▶ **Document extract**:
Re: which SSD / experiences with Samsung 843T vs. Intel s3700

[Date Prev][Date Next][Thread Prev][Thread Next][Date Index][Thread Index]

 



No, they are dead dead dead. Can't get anything off of them. If you look back further on this thread I think the most noteworthy part of this whole experience is just how far off my write estimates were. The ones that have not died have somewhere between 24 and 32 TB written to them after 9 months in service. This is almost 4x what I thought they would get.

QH 

On Fri, Sep 18, 2015 at 1:48 AM, Jan Schermer <jan@xxxxxxxxxxx> wrote:
"850 PRO" is a workstation drive. You shouldn't put it in the server...
But it should not just die either way, so don't tell them you use it for Ceph next time.

Do the drives work when replugged? Can you get anything from SMART?

Jan


On 18 Sep 2015, at 02:57, James (Fei) Liu-SSI <james.liu@xxxxxxxxxxxxxxx> wrote:

Hi Quentin,
Samsung has so different type of SSD for different type of workload with different SSD media like SLC,MLC,TLC ,3D NAND etc. They were designed for different workloads for different purposes. Thanks for your understanding and support.
 
Regards,
James
From: ceph-users [mailto:ceph-users-bounces@xxxxxxxxxxxxxx] On Behalf Of Quentin Hartman
Sent: Thursday, September 17, 2015 4:05 PM
To: Andrija Panic
Cc: ceph-users@xxxxxxxxxxxxxx
Subject: Re: which SSD / experiences with Samsung 843T vs. Intel s3700
 
I ended up having 7 total die. 5 while in service, 2 more when I hooked them up to a test machine to collect information from them. To Samsung's credit, they've been great to deal with and are replacing the failed drives, on the condition that I don't use them for ceph again. Apparently they sent some of my failed drives to an engineer in Korea and they did a failure analysis on them and came to the conclusion they we put to an "unintended use". I have seven left I'm not sure what to do with.
 
I've honestly always really liked Samsung, and I'm disappointed that I wasn't able to find anyone with their DC-class drives actually in stock so I ended up switching the to Intel S3700s. My users will be happy to have some SSDs to put in their workstations though!

[Click-target data]
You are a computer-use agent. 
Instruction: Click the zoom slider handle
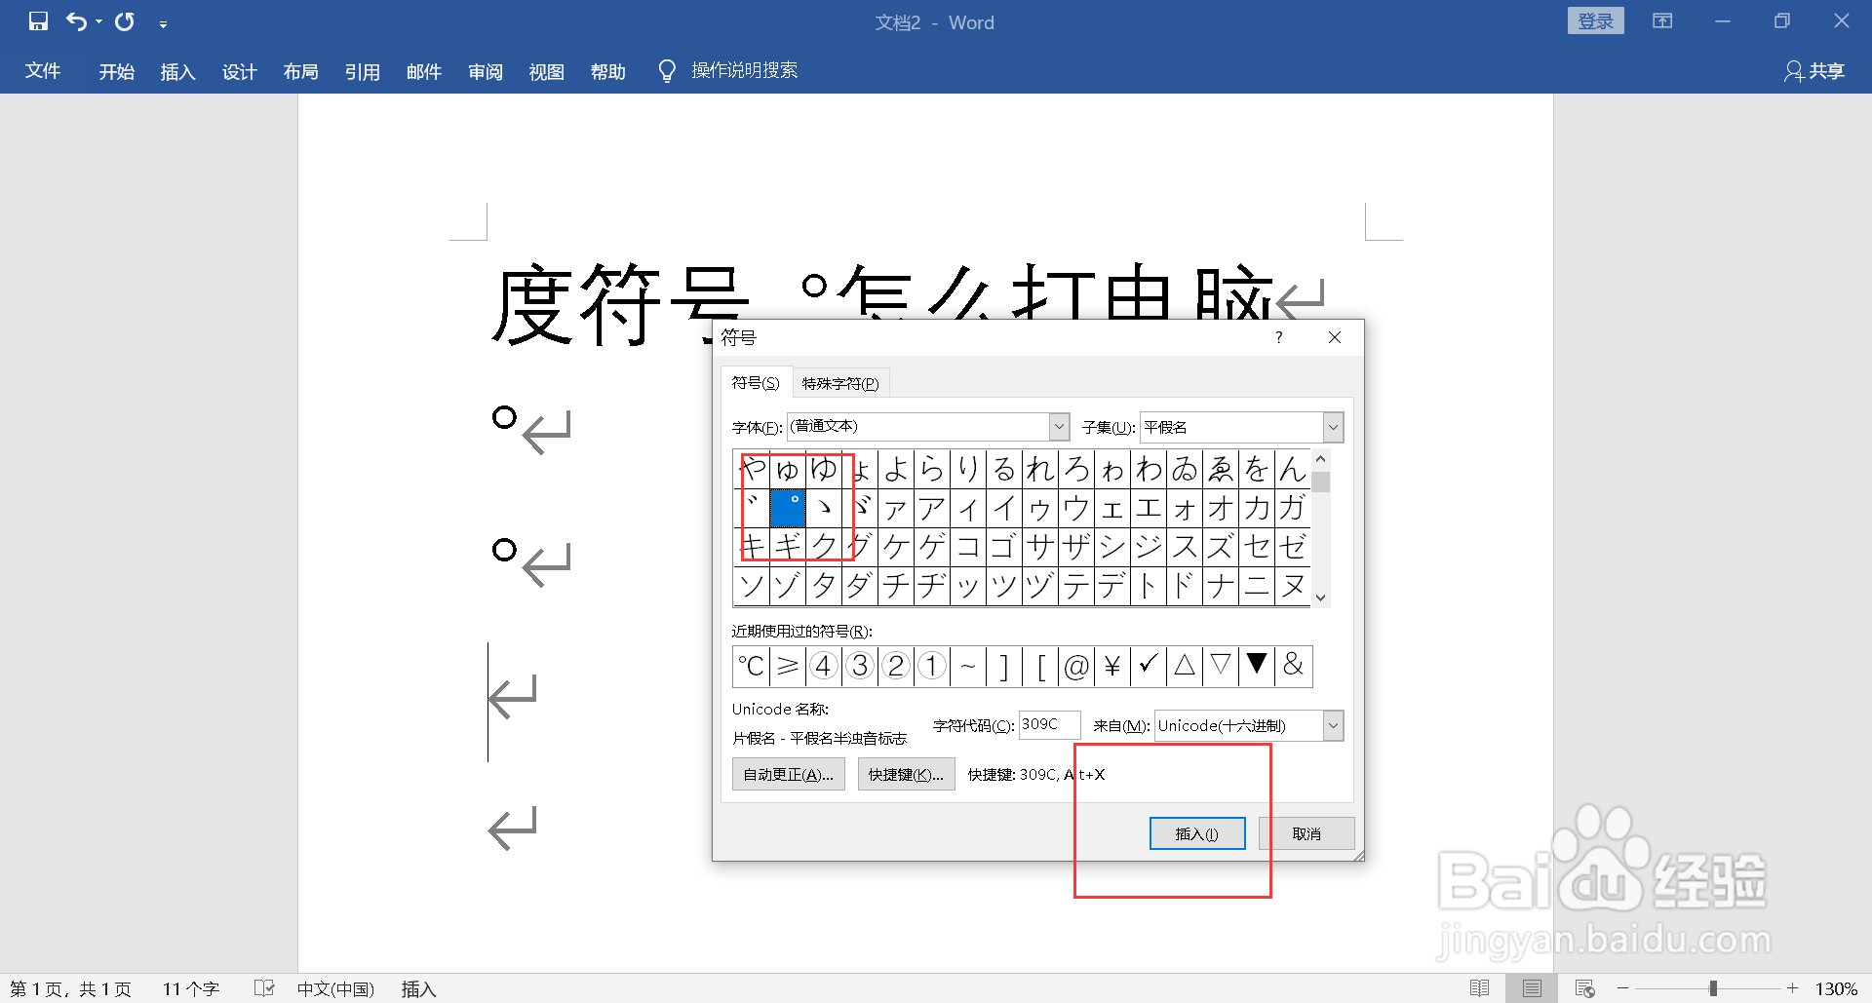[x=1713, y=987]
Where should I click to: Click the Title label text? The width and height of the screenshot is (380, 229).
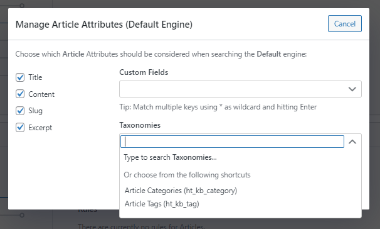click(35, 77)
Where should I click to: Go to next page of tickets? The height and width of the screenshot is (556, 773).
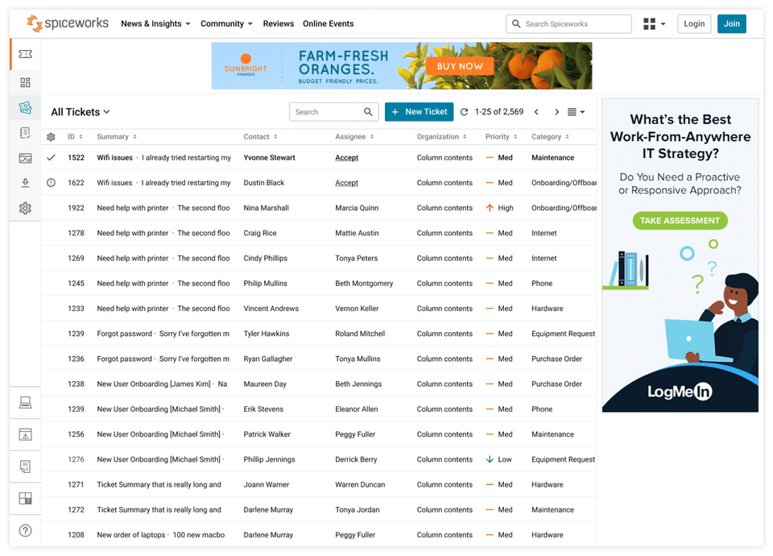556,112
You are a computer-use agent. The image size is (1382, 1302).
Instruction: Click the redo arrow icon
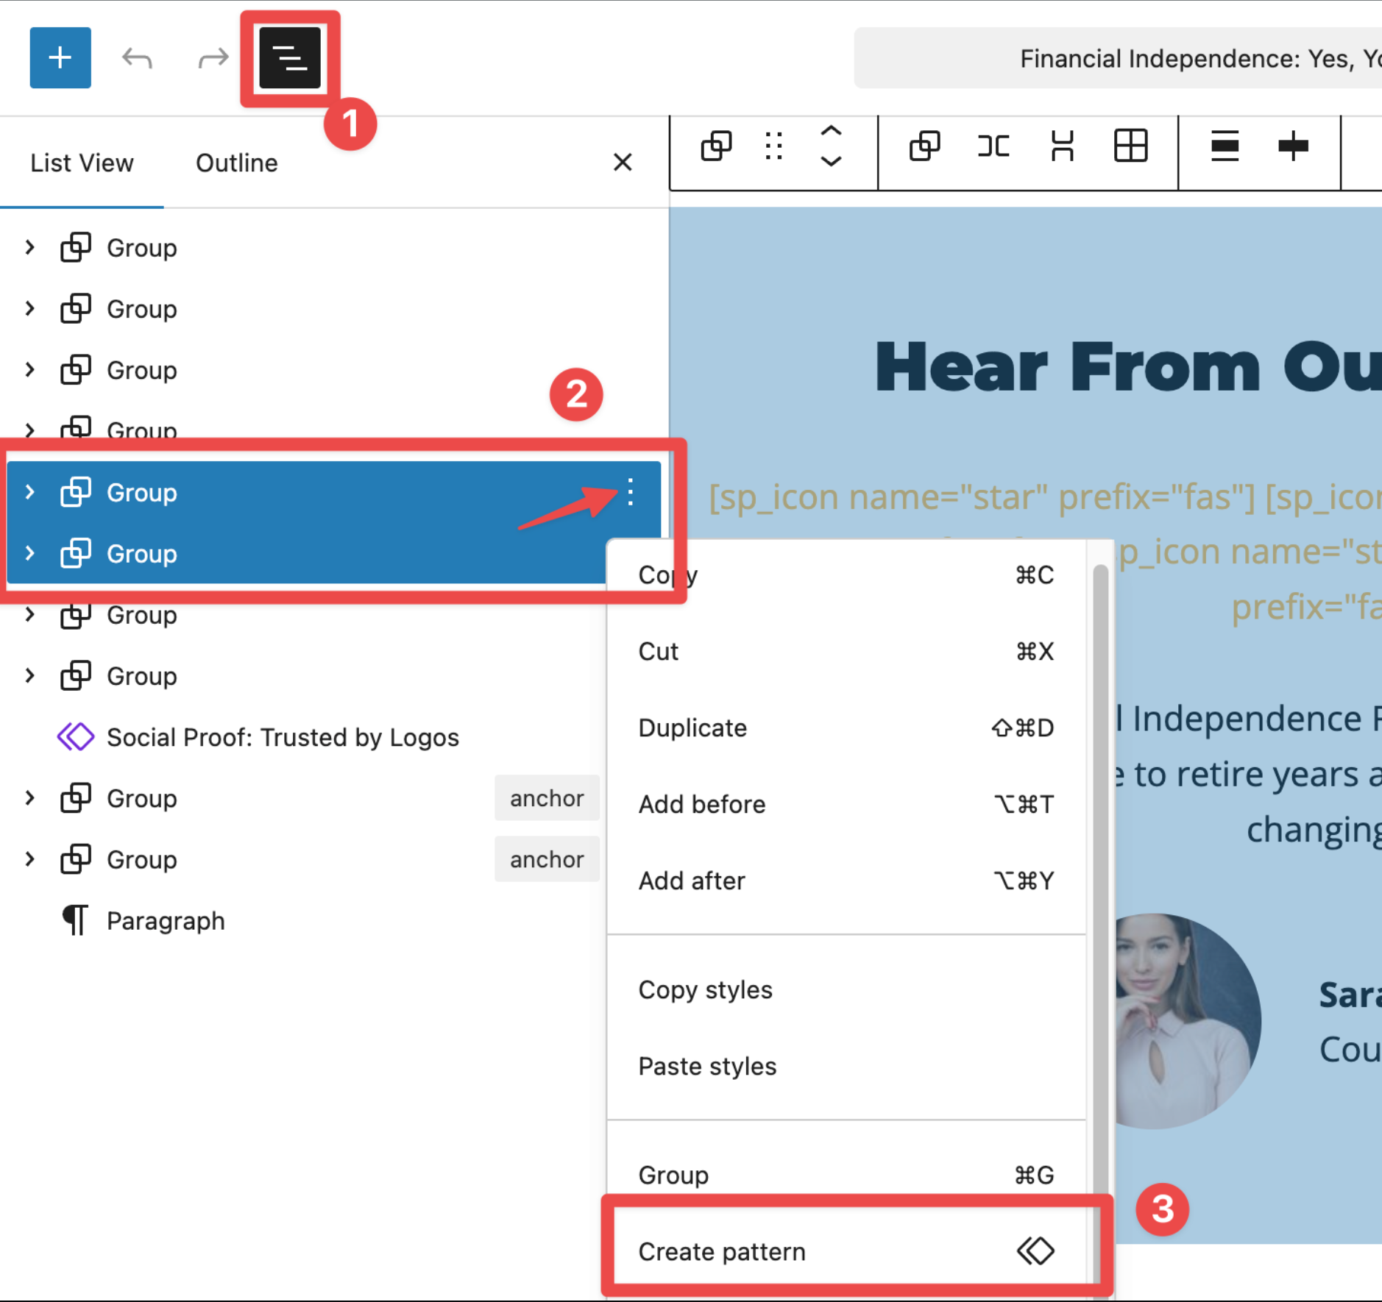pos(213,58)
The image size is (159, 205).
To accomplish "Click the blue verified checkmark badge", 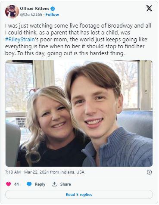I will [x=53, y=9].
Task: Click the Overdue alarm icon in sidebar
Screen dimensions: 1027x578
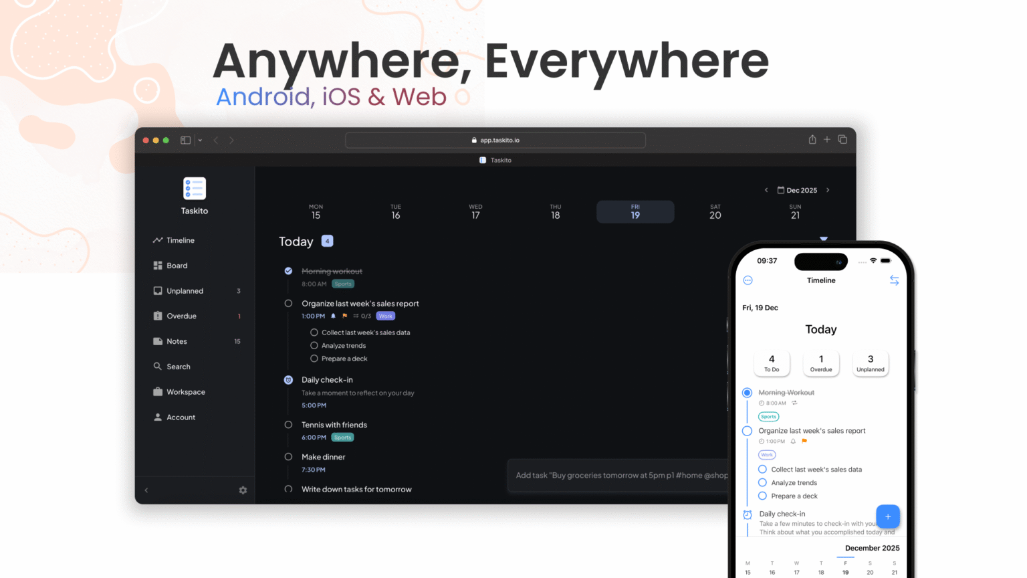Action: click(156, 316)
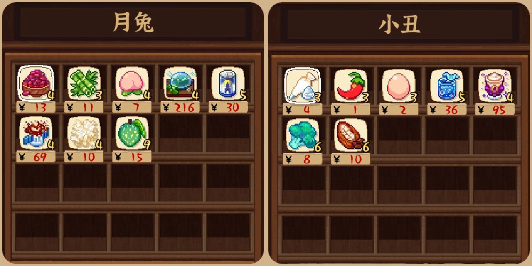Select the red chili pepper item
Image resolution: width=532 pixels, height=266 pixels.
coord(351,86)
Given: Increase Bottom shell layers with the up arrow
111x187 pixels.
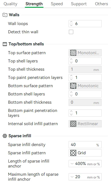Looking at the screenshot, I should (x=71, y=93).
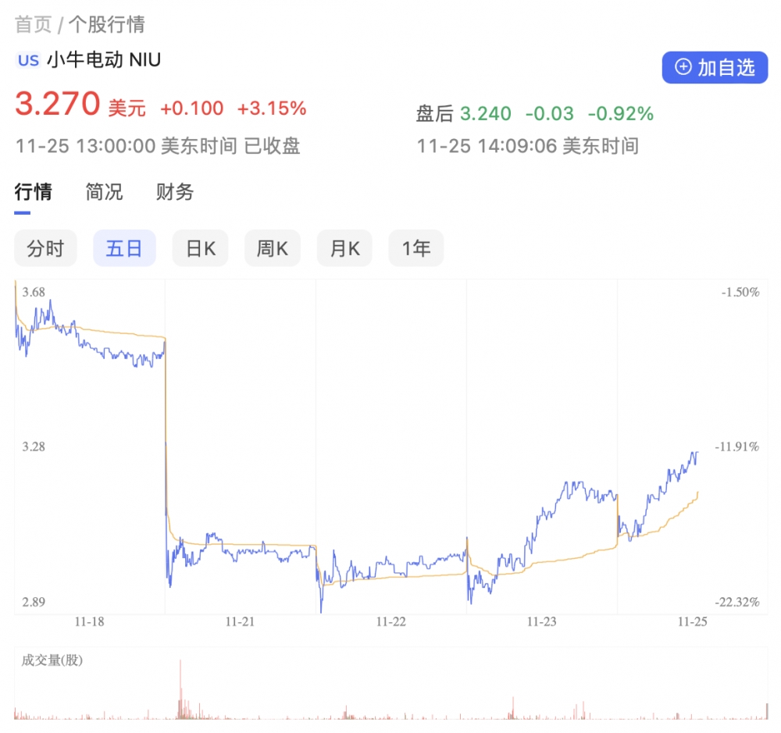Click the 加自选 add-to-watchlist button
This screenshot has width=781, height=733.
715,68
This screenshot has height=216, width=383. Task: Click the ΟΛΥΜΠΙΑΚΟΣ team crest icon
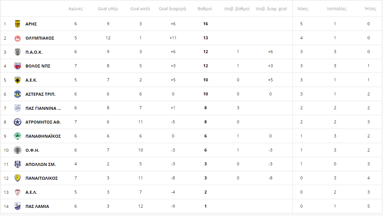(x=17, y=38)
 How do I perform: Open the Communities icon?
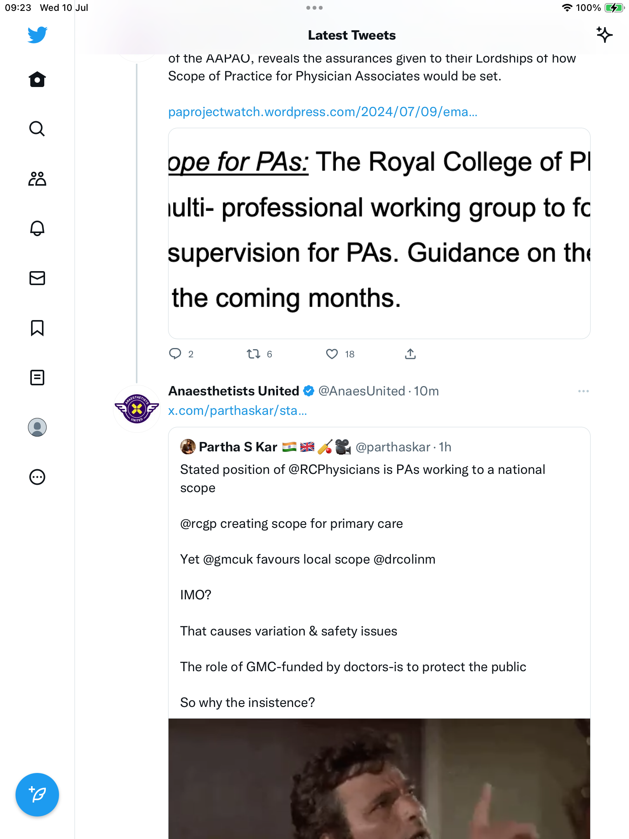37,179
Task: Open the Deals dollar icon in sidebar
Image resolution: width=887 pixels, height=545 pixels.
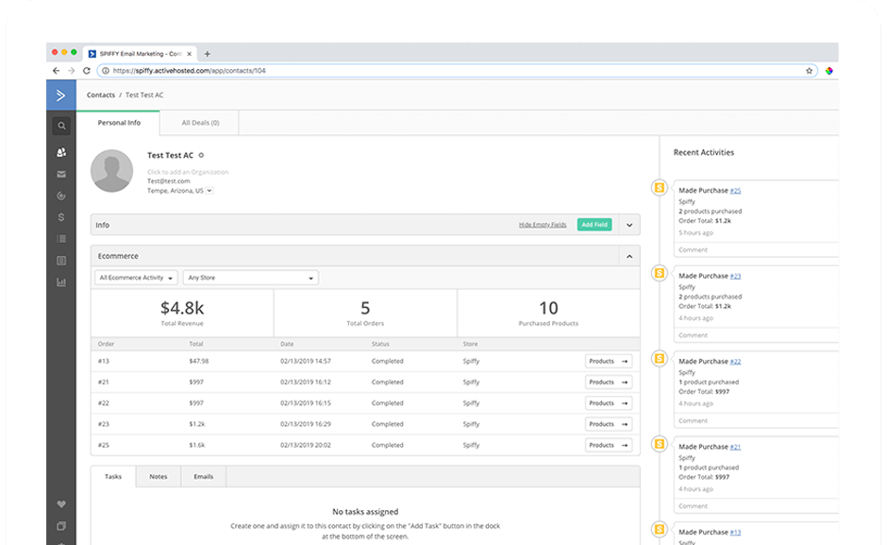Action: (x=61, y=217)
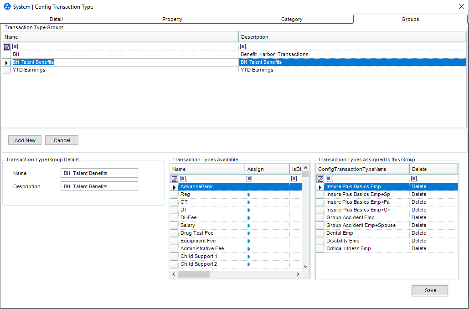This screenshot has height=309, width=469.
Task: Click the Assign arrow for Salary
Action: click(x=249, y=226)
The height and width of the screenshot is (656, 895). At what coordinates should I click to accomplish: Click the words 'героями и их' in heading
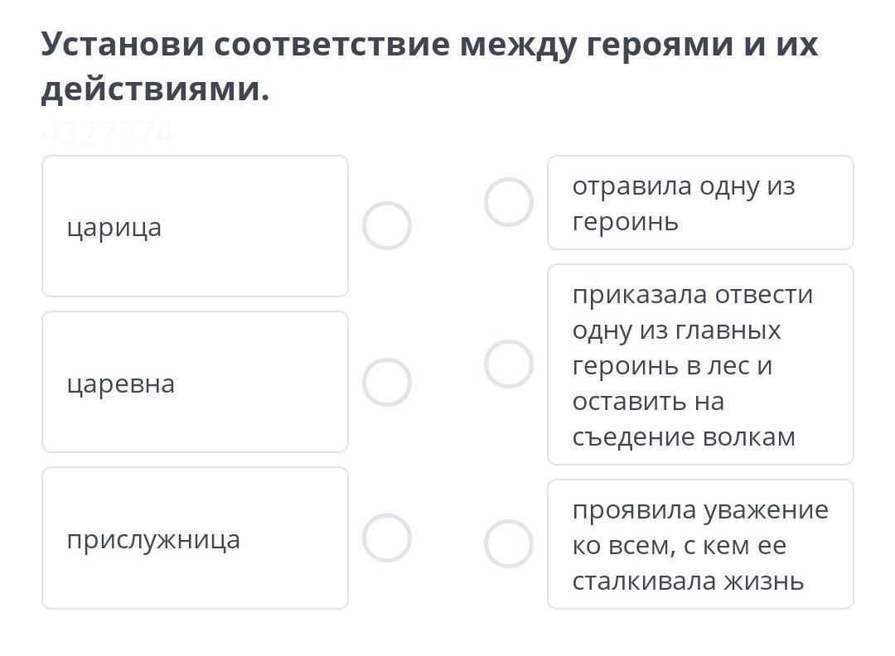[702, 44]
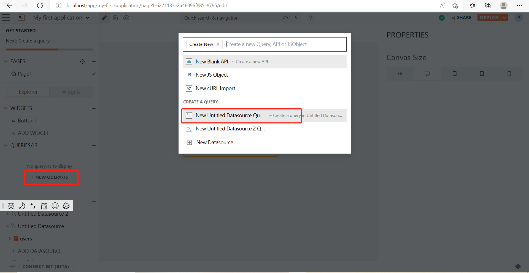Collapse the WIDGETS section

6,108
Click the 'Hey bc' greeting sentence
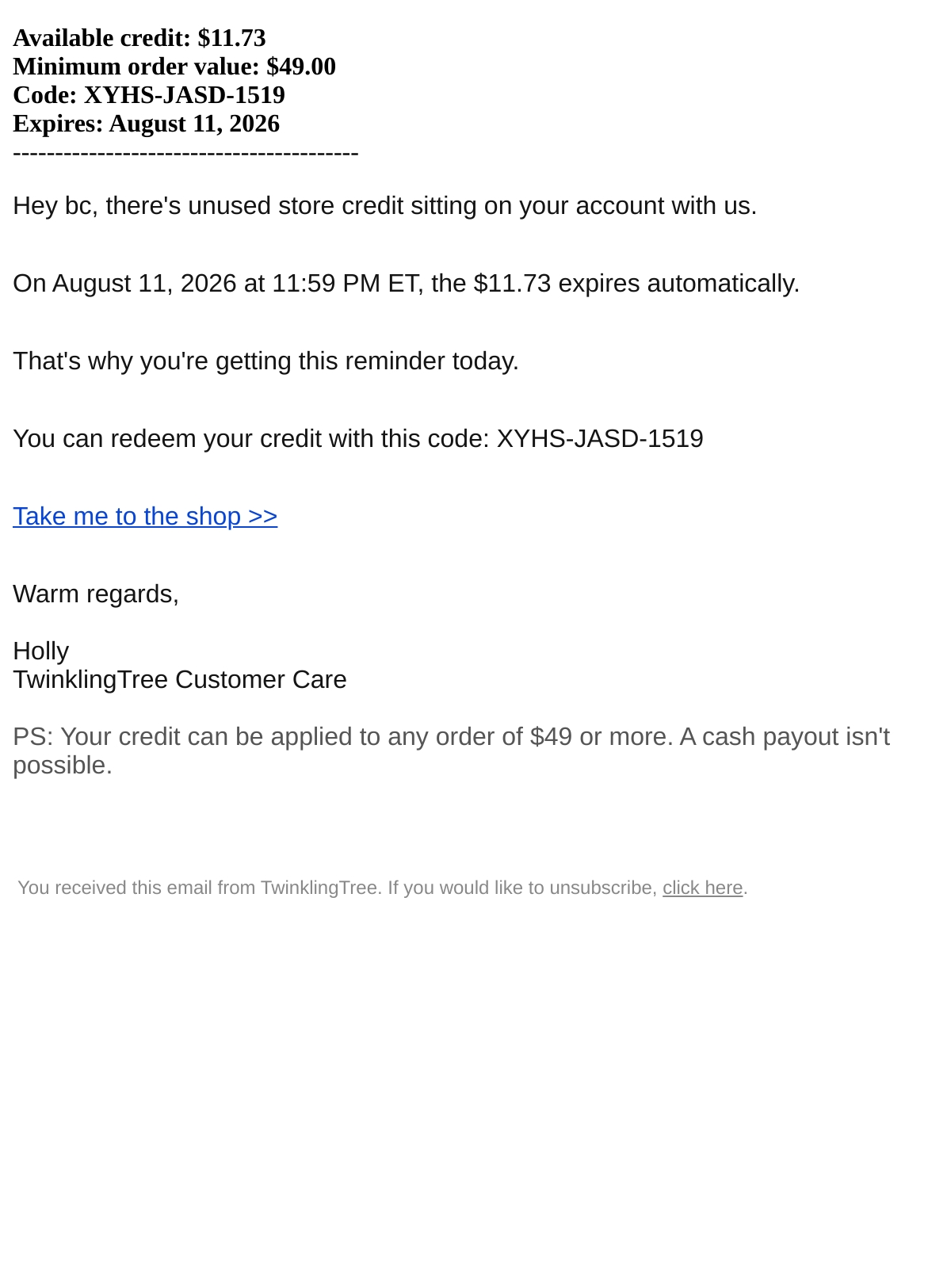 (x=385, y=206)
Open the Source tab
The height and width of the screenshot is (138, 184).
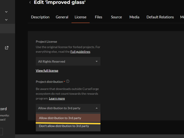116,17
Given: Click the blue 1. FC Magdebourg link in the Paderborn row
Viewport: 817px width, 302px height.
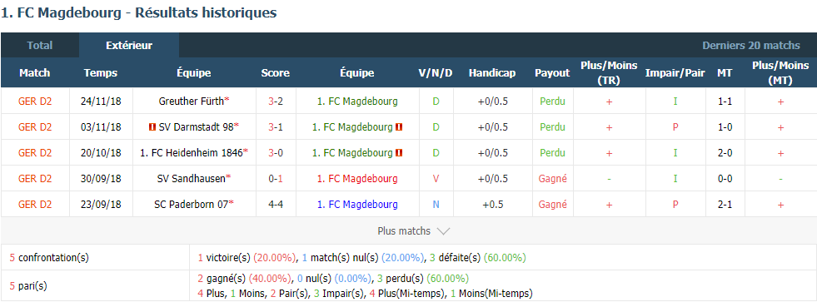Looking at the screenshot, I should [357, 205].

▶ **Exercise tasks**:
**1.** Answer these questions using the SSD forum thread:
(a) How many drives died in total?
(b) How much data had been written to the drives that had not died, after 9 months in service?
(c) Which drives did the poster switch to?
**2.** List every type of SSD media named in the SSD forum thread.
**3.** Continue the SSD forum thread from where it stops.

▶ **Outputs by task**:
**1.**
(a) Seven drives died in total.
(b) Between 24 and 32 TB.
(c) Intel S3700s.

**2.** SLC, MLC, TLC, 3D NAND

**3.**
QH
 
On Thu, Sep 17, 2015 at 4:49 PM, Andrija Panic <andrija.panic@xxxxxxxxx> wrote:
Another one bites the dust...
 
This is Samsung 850 PRO 256GB... (6 journals on this SSDs just died...)
 
[root@cs23 ~]# smartctl -a /dev/sda
smartctl 5.43 2012-06-30 r3573 [x86_64-linux-3.10.66-1.el6.elrepo.x86_64] (local build)
Copyright (C) 2002-12 by Bruce Allen, http://smartmontools.sourceforge.net
 
Vendor:               /1:0:0:0
Product:
User Capacity:        600,332,565,813,390,450 bytes [600 PB]
Logical block size:   774843950 bytes
>> Terminate command early due to bad response to IEC mode page
A mandatory SMART command failed: exiting. To continue, add one or more '-T permissive' options
 
On 8 September 2015 at 18:01, Quentin Hartman <qhartman@xxxxxxxxxxxxxxxxxxx> wrote:
On Tue, Sep 8, 2015 at 9:05 AM, Mark Nelson <mnelson@xxxxxxxxxx> wrote:
A list of hardware that is known to work well would be incredibly
valuable to people getting started. It doesn't have to be exhaustive,
nor does it have to provide all the guidance someone could want. A
simple "these things have worked for others" would be sufficient. If
nothing else, it will help people justify more expensive gear when their
approval people say "X seems just as good and is cheaper, why can't we
get that?".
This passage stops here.